#### Given instruction
Reproduce the lines of the listing below word for word, beginning at the line that contains "Switch to Print Layout view" and running through the end of the listing. Leave out the pictures.
╭──
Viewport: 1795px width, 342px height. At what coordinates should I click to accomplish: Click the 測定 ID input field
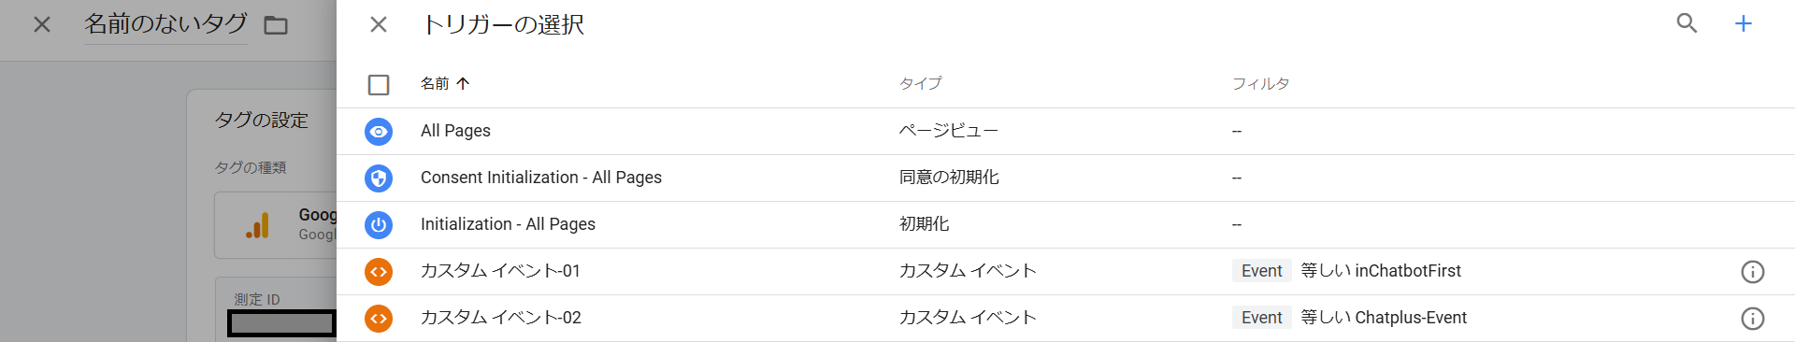[282, 324]
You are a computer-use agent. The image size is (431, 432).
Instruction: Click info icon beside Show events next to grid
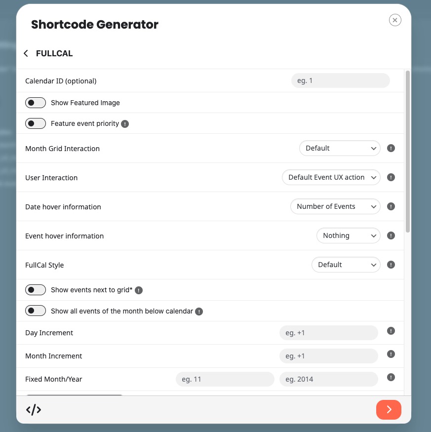pos(139,290)
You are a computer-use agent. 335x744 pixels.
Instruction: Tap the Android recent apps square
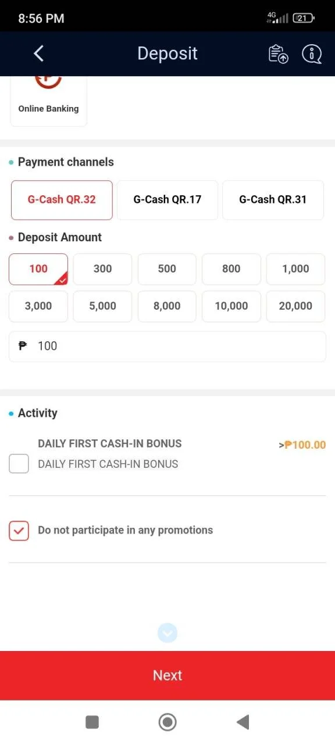[92, 722]
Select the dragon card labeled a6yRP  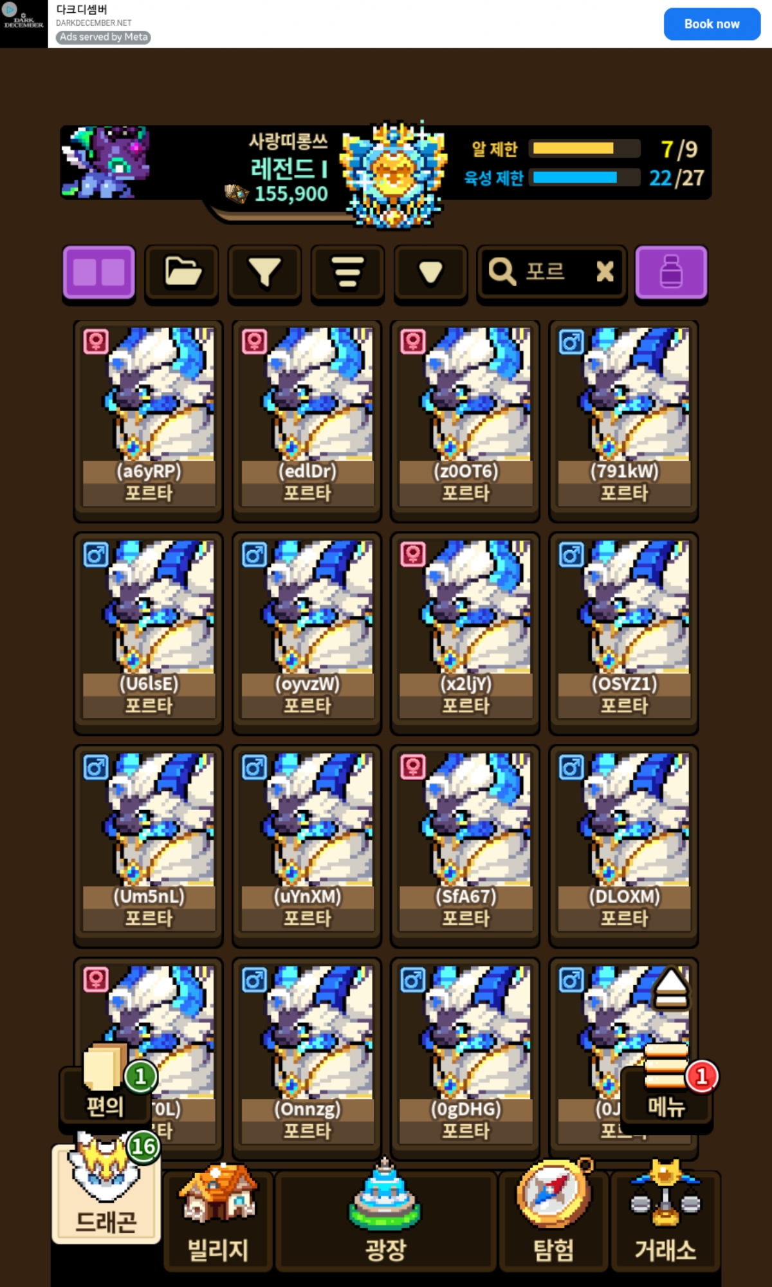pyautogui.click(x=149, y=420)
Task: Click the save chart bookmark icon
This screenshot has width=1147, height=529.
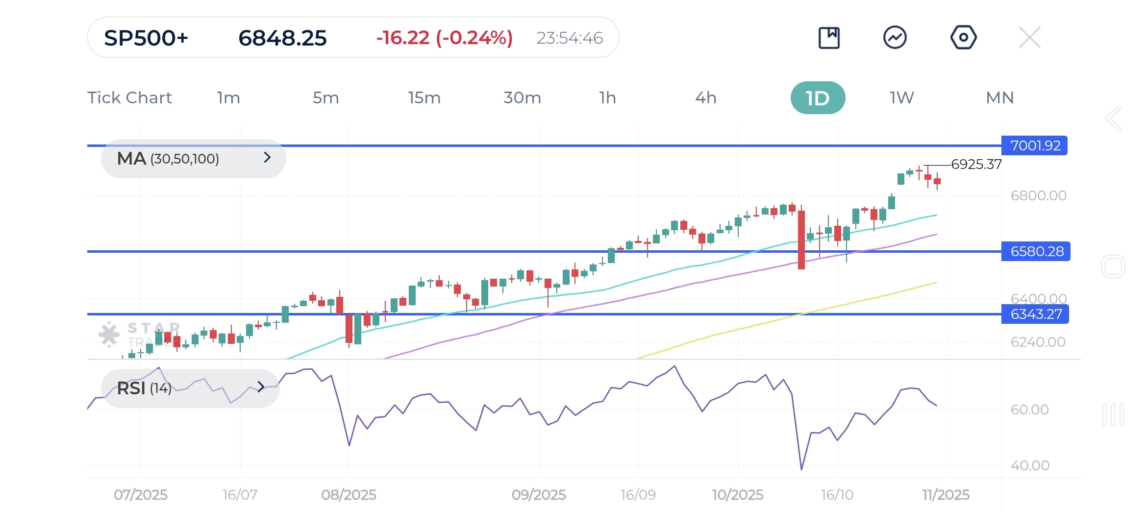Action: point(829,38)
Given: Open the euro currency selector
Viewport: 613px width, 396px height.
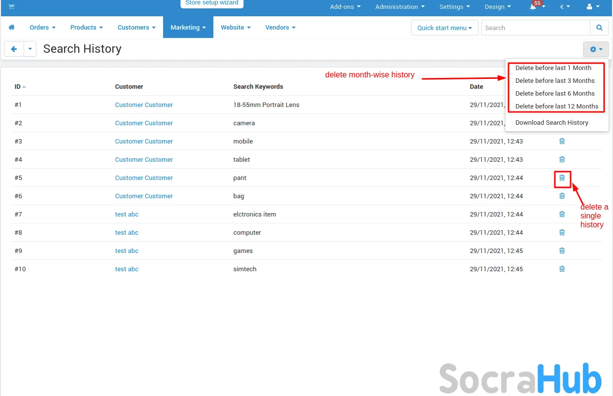Looking at the screenshot, I should click(x=565, y=7).
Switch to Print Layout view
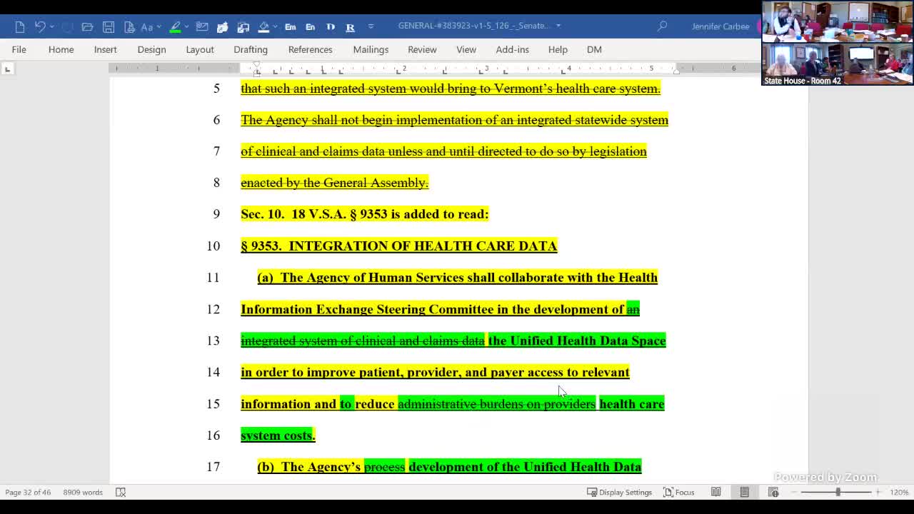 [x=744, y=492]
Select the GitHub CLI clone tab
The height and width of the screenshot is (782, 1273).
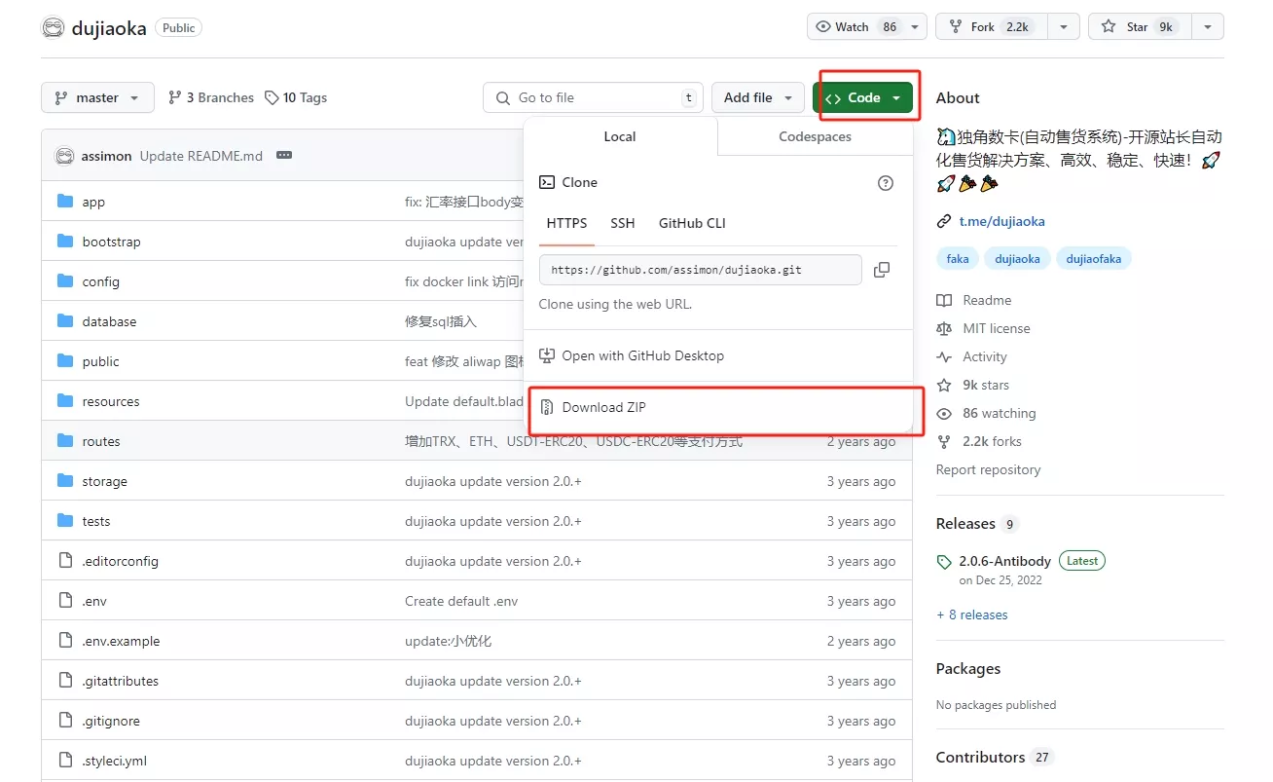[692, 223]
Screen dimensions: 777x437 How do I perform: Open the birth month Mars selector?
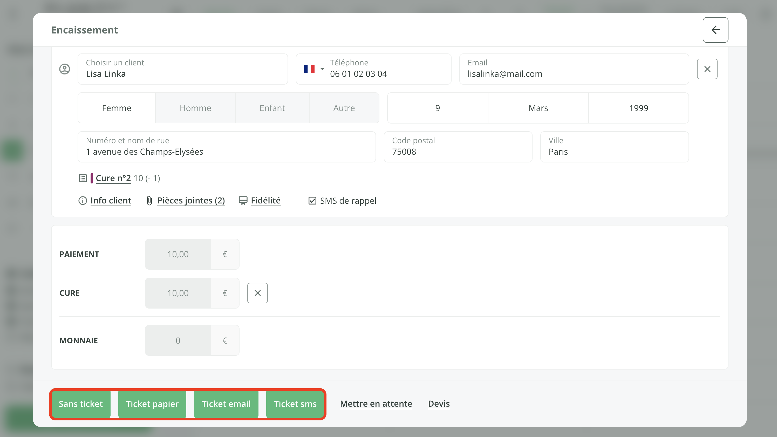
╰──
#### The answer
Switch to Print Layout view
 [x=744, y=492]
Select the GitHub CLI clone tab
The height and width of the screenshot is (782, 1273).
[692, 223]
Screen dimensions: 777x437 How do I perform: Open the birth month Mars selector?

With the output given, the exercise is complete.